WHAT YOU SHOULD DO: Write out as a JSON list of strings the lines beginning at the one that contains "Viewport: 1179px width, 697px height." and ending after the one that contains "Action: pyautogui.click(x=909, y=104)", one string per line and no strings for blank lines. Leave the pictures out of the answer.

RAW RECORDS:
▬▬▬
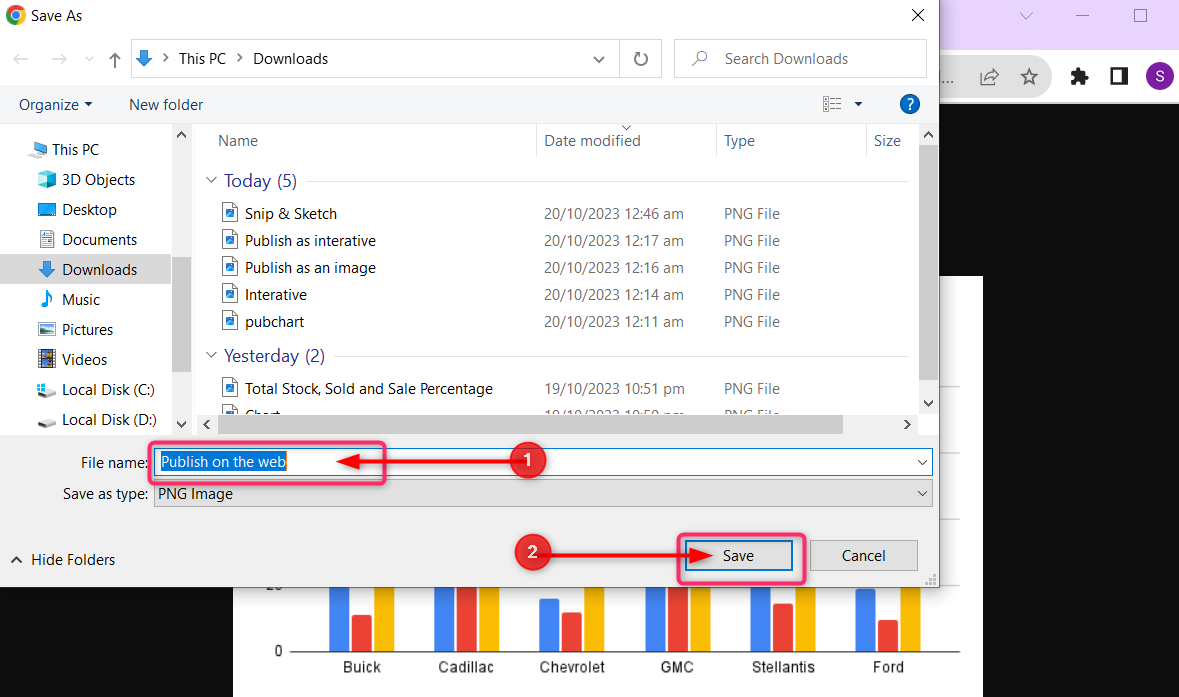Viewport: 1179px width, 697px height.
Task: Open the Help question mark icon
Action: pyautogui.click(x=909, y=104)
▬▬▬
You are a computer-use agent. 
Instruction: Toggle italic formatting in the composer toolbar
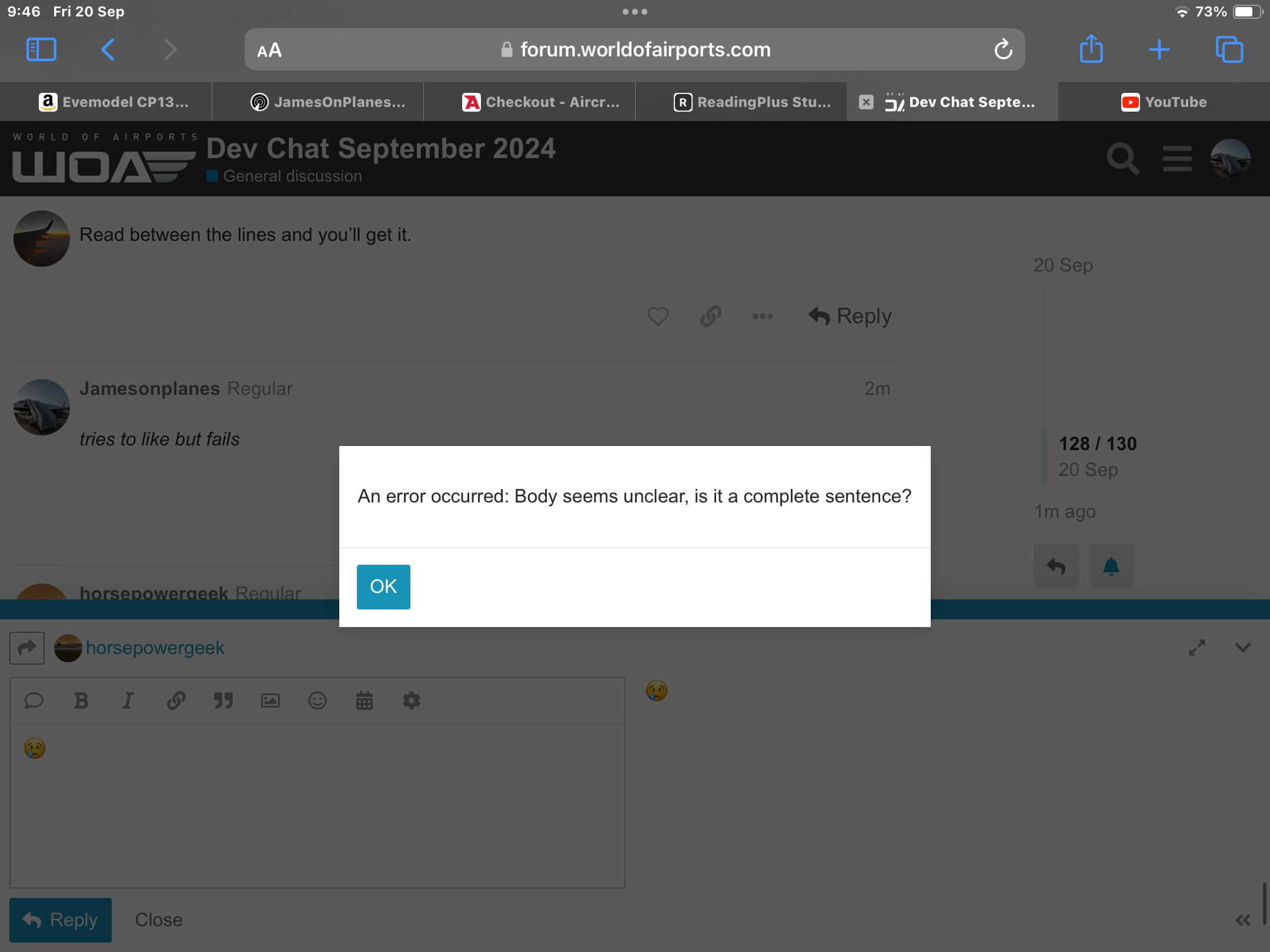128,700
▬▬▬
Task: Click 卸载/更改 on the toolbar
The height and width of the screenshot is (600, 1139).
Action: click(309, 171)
▬▬▬
COMPLETE RESPONSE:
[
  "Viewport: 1179px width, 697px height.",
  "Task: Open the Help question mark icon",
  "Action: pyautogui.click(x=909, y=104)"
]